O que isso significa na prática
Para CFOs, controllers e diretores financeiros, o alerta da RFB deve ser interpretado como um aviso prévio para auditorias fiscais mais rigorosas. A Operação Caixa Rápido visa, principalmente, créditos decorrentes de despesas que não geram direito ao abatimento na sistemática não cumulativa, ou aqueles que não possuem a documentação fiscal idônea e comprobatória. Isso inclui, por exemplo, o creditamento sobre insumos que não se enquadram estritamente nos conceitos definidos pela legislação ou jurisprudência (essencialidade e relevância), créditos apurados extemporaneamente ou em desacordo com as alíquotas aplicáveis, e até mesmo a manutenção de créditos sem a devida observância de estornos em caso de vendas ou receitas isentas/não tributadas. A RFB tem acesso a um volume massivo de informações, desde a EFD-Contribuições até notas fiscais eletrônicas, permitindo-lhe cruzar dados e identificar rapidamente divergências.
O impacto direto para as empresas é considerável. Erros ou interpretações equivocadas na apuração de créditos de PIS/Cofins podem resultar em autuações fiscais volumosas, que incluem o valor principal do crédito indevidamente utilizado, multas que variam de 75% a 150% (em caso de dolo ou fraude), e juros de mora pela Taxa Selic. Além do passivo financeiro, há o risco de dano reputacional, o que pode impactar negociações futuras, avaliações de due diligence e a relação com o mercado e investidores. A proatividade da RFB indica que a complacência fiscal é um luxo que nenhuma empresa pode se dar.
O que sua empresa deve fazer agora
Diante deste cenário, a ação imediata é crucial. Sua empresa deve implementar um plano robusto de revisão e validação dos créditos de PIS/Cofins.

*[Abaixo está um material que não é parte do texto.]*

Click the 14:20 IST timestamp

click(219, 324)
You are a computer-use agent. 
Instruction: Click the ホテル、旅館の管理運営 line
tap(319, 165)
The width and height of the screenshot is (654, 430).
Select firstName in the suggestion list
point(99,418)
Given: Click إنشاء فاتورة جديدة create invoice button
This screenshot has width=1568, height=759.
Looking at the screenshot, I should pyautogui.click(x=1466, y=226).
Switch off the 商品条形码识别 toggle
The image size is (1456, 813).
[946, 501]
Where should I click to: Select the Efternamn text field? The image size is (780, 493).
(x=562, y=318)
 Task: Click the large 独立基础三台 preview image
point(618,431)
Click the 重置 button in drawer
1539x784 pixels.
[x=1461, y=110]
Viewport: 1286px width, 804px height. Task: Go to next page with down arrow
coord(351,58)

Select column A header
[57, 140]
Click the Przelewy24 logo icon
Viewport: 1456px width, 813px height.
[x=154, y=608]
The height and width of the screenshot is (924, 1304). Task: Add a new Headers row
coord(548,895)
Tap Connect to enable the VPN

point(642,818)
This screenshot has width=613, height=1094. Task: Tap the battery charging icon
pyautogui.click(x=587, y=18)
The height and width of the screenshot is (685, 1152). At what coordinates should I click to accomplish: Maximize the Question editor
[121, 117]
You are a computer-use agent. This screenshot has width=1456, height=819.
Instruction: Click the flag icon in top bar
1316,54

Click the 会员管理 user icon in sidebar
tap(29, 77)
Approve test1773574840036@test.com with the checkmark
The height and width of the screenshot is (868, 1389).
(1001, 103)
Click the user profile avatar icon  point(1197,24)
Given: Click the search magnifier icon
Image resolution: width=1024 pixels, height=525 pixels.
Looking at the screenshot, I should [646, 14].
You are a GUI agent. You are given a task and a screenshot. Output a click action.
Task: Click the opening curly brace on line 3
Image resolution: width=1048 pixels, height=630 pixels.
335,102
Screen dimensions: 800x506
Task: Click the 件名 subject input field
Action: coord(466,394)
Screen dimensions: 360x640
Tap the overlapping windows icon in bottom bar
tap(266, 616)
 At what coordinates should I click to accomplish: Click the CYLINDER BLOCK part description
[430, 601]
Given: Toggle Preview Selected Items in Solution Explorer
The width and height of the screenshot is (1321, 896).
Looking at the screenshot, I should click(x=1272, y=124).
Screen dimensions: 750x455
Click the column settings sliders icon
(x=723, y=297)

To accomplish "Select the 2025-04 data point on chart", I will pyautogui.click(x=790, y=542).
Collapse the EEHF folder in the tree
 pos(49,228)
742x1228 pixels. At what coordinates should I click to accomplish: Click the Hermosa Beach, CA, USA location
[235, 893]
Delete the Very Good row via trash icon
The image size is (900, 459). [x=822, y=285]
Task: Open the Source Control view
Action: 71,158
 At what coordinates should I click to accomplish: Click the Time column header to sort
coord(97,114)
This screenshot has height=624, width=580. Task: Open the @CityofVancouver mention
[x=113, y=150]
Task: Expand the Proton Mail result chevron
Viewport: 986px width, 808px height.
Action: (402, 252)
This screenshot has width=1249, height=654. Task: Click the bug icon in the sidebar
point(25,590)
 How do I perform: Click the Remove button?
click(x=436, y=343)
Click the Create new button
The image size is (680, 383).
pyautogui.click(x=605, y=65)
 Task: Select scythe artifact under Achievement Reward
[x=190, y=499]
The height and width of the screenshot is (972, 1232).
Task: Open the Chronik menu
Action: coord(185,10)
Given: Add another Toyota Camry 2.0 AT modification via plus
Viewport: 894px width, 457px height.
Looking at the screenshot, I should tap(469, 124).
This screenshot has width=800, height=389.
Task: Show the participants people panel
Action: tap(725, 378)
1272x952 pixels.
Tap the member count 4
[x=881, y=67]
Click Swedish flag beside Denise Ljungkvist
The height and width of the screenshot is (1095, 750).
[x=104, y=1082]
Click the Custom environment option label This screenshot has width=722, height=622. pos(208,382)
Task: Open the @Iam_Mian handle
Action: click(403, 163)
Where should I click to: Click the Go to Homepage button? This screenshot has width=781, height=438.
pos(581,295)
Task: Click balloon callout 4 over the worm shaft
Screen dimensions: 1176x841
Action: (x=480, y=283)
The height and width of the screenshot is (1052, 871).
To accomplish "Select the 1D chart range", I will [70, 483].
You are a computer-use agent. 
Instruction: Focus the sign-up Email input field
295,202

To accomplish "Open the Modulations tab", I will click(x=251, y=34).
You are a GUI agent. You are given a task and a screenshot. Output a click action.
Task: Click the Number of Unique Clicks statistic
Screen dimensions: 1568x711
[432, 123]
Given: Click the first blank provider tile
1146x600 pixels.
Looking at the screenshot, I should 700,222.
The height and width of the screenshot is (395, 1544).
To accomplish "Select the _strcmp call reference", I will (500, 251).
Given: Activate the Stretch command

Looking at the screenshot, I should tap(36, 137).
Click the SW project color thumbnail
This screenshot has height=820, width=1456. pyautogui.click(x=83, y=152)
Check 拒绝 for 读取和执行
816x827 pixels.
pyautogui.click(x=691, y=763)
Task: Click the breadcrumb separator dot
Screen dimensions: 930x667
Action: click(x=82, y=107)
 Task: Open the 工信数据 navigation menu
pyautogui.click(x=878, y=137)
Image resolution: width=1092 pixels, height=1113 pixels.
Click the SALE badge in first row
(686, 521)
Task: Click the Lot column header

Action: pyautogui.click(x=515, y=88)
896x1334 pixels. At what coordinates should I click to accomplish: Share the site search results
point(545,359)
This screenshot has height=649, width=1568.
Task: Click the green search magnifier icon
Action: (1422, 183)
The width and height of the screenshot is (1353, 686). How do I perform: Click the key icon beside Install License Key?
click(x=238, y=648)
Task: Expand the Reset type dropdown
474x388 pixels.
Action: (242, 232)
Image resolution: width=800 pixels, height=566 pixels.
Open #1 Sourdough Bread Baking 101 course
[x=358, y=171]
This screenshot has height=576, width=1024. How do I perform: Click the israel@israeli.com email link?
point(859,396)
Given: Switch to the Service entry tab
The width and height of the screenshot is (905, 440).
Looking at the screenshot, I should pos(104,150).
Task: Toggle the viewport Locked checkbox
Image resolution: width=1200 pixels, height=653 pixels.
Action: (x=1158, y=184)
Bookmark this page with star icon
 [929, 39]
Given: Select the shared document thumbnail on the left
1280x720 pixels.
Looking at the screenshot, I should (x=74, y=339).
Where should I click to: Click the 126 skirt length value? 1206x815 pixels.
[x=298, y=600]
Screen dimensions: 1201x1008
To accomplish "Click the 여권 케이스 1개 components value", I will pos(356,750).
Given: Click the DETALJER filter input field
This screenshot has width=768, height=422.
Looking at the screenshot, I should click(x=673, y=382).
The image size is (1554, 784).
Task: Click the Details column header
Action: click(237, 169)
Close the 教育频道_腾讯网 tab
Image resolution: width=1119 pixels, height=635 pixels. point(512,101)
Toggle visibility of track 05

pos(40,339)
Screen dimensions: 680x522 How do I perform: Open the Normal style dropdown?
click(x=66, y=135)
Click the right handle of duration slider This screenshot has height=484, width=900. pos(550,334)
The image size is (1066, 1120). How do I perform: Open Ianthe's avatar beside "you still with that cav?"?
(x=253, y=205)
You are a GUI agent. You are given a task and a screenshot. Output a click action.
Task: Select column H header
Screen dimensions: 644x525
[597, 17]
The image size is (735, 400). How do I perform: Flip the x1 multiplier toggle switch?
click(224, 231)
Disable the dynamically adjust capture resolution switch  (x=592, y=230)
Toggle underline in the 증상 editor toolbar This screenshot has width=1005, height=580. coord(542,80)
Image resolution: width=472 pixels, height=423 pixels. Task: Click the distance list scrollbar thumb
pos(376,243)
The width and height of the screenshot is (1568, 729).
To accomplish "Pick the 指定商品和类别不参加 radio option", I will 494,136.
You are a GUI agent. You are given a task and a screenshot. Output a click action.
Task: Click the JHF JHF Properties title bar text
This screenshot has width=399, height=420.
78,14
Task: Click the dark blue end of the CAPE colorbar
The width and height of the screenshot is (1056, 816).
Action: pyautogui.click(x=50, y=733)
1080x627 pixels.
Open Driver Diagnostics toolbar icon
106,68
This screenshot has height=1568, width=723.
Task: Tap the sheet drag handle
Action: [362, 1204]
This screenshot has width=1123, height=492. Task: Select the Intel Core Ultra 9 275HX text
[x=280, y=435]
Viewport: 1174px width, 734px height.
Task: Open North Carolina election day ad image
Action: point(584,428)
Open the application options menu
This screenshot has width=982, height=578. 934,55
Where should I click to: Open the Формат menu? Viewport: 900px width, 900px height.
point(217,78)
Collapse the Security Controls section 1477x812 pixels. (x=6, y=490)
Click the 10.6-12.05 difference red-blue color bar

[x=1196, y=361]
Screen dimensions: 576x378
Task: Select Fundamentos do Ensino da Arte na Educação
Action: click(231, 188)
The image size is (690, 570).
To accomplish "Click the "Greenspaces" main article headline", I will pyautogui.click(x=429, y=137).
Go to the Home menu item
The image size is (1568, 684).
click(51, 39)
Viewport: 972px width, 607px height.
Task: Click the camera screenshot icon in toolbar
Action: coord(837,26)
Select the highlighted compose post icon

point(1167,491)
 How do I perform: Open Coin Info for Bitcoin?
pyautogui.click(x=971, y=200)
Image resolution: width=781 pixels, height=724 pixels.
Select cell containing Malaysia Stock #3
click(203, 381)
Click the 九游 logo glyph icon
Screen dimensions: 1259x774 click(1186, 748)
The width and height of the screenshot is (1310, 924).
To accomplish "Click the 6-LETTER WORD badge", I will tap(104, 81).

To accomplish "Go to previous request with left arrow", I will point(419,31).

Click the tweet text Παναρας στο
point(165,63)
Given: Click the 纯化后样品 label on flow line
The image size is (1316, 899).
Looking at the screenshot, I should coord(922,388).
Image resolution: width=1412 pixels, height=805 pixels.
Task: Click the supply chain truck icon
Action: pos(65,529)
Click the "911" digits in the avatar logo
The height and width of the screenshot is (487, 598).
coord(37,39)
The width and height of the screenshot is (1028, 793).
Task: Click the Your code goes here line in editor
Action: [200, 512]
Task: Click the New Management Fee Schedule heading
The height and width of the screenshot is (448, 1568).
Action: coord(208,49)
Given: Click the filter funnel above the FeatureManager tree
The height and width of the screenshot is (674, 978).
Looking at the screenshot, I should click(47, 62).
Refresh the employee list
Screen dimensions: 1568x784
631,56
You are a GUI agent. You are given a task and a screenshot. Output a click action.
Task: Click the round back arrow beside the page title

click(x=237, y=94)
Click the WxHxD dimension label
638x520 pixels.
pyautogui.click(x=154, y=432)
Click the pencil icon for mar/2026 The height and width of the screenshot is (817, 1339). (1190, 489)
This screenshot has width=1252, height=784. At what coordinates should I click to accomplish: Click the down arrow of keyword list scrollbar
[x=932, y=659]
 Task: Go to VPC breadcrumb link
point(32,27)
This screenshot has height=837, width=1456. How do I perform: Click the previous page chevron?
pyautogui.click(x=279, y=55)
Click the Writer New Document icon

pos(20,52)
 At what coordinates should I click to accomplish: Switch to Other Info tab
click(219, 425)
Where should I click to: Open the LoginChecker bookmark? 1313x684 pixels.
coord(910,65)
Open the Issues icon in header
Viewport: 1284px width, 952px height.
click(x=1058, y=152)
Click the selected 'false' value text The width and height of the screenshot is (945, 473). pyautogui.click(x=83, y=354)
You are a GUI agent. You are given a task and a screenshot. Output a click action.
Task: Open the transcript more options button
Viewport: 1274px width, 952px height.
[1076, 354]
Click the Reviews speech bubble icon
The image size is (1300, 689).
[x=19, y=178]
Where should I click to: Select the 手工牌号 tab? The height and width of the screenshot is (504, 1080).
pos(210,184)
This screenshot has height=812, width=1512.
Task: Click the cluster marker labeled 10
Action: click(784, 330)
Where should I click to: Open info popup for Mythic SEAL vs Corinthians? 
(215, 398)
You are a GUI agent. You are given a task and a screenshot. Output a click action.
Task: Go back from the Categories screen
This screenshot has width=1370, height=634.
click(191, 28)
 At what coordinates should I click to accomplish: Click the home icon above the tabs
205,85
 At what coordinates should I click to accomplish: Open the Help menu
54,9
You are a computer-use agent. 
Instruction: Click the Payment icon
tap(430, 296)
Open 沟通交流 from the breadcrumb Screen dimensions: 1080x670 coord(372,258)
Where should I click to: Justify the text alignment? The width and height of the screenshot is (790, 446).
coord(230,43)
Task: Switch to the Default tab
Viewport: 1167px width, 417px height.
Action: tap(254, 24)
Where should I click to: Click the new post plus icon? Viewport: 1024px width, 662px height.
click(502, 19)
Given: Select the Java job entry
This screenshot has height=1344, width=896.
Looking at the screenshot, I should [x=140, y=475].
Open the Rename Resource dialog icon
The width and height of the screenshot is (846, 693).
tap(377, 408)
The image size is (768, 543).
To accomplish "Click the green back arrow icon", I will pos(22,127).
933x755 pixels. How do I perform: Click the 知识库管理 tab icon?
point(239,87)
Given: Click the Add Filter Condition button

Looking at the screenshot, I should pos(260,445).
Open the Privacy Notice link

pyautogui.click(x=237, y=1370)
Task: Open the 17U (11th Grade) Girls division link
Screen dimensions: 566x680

Isso inclui:
- Revisão Interna Aprofundada: Realizar uma auditoria interna completa dos últimos cinco anos fiscais, com foco na apuração e utilização dos créditos de PIS/Cofins, mapeando todos os processos de creditamento.
- Revisão de Documentação: Assegurar que todos os créditos estejam suportados por documentação fiscal idônea e que a categorização das despesas como insumos esteja em conformidade com as diretrizes da RFB e a jurisprudência.
- Capacitação da Equipe: Promover treinamentos contínuos para as equipes de contabilidade e fiscal, garantindo que estejam atualizadas com a legislação e as interpretações mais recentes sobre o direito ao crédito.
- Tecnologia e Automação: Utilizar sistemas de gestão fiscal (ERPs) que suportem a correta apuração e controle dos créditos, minimizando erros manuais e garantindo a rastreabilidade das informações.
- Consultoria Especializada: Considerar a contratação de uma consultoria tributária independente para realizar uma revisão externa (tax review) e emitir pareceres sobre a conformidade dos procedimentos, oferecendo uma camada adicional de segurança e validação.
A conformidade fiscal deixou de ser apenas uma obrigação para se tornar um pilar estratégico da gestão empresarial. Uma gestão fiscal proativa e rigorosa, especialmente na apuração e uso de créditos tributários, não apenas mitiga riscos de autuações, mas também otimiza o fluxo de caixa e contribui para a saúde financeira e a competitividade da empresa a longo prazo. Ignorar os sinais da RFB agora pode significar custos altíssimos no futuro próximo.